◆ Task
Only lines with the word "computer" are wanted; copy each of them from the listing below.

START Input material

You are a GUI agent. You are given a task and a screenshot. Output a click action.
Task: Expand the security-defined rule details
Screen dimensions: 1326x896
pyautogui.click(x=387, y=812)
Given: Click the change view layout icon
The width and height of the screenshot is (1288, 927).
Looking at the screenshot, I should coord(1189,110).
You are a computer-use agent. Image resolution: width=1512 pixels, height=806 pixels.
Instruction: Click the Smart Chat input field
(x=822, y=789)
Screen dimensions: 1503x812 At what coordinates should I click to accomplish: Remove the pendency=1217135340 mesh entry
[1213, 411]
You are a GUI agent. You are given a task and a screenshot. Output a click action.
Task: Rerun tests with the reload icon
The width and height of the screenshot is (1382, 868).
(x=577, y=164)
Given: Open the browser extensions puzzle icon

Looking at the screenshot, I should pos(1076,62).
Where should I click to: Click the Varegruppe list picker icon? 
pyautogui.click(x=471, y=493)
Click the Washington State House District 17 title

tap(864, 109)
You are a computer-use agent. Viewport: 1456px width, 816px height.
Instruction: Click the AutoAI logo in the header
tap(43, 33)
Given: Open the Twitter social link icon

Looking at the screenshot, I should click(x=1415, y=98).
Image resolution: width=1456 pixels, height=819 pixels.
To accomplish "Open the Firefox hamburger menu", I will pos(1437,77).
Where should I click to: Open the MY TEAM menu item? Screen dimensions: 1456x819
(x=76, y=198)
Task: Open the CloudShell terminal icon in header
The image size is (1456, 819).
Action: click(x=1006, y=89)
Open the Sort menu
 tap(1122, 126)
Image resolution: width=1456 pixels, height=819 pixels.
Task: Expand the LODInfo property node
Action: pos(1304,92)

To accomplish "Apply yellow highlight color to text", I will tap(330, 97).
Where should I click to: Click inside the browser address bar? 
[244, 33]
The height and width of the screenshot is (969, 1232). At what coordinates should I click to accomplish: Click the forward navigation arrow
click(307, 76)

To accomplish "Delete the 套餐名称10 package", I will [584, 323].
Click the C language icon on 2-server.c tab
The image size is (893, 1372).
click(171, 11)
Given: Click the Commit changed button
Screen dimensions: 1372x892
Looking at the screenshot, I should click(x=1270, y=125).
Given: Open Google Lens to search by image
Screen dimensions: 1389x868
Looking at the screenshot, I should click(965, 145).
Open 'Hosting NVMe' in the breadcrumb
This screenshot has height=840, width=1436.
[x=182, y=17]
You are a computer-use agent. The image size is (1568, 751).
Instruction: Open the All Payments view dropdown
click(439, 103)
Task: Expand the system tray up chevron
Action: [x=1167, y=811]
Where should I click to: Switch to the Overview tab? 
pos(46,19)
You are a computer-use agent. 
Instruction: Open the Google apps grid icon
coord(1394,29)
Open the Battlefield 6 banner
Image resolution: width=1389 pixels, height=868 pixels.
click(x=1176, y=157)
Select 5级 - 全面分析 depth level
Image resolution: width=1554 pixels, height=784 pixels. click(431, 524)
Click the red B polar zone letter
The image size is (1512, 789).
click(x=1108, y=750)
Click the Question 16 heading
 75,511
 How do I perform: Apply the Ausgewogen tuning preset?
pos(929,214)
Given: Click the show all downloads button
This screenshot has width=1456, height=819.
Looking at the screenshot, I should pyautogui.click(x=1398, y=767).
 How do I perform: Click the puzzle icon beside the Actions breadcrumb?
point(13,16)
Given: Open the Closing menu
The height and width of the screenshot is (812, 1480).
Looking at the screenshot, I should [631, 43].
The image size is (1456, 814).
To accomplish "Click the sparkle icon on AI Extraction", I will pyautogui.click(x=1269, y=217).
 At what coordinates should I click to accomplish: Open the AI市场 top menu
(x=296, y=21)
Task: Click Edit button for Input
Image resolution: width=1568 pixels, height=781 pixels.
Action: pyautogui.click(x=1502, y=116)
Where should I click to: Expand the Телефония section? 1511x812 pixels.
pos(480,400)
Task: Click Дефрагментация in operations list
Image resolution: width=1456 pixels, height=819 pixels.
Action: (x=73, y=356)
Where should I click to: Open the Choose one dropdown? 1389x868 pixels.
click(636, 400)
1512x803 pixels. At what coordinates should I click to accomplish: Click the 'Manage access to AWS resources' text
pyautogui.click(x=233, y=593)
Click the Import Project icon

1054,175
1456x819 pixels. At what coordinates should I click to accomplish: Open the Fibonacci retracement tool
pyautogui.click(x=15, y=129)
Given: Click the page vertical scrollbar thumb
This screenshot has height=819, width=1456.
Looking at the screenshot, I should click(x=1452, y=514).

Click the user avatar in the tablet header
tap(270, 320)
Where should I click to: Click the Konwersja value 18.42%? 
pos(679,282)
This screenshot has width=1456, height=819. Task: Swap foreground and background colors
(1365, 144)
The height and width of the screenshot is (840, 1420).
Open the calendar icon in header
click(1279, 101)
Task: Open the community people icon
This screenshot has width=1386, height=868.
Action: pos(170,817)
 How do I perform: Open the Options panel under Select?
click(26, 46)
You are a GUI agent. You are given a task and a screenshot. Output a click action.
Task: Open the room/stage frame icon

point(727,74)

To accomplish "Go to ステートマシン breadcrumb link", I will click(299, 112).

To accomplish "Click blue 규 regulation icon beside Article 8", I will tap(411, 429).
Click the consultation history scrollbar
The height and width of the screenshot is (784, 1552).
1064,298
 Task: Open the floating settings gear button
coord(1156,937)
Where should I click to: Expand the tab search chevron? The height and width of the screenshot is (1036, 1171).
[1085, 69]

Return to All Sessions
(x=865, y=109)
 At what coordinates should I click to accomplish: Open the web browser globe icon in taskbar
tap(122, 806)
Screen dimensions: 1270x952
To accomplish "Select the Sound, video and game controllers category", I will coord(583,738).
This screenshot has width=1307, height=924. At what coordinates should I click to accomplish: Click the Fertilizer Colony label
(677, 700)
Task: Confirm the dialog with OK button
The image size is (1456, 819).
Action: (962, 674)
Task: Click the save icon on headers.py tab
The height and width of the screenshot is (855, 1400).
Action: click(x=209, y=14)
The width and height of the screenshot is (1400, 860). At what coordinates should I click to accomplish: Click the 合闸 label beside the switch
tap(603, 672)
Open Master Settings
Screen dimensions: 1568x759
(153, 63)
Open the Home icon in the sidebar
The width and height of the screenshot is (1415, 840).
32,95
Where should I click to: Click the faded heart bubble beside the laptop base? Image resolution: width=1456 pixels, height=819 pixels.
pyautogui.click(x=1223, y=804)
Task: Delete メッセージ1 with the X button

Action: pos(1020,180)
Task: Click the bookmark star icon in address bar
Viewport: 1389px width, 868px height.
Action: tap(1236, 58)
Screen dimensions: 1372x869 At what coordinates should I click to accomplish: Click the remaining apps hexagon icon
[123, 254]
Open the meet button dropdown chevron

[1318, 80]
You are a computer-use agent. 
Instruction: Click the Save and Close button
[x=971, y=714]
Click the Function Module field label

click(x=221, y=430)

END Input material

◆ Task solution
You are a computer-use agent. Image resolution: width=1512 pixels, height=806 pixels.
You are a computer-use agent. Viewport: 1456px width, 816px height.
You are a computer-use agent. The image size is (1568, 751).
You are a computer-use agent. 
You are a computer-use agent. 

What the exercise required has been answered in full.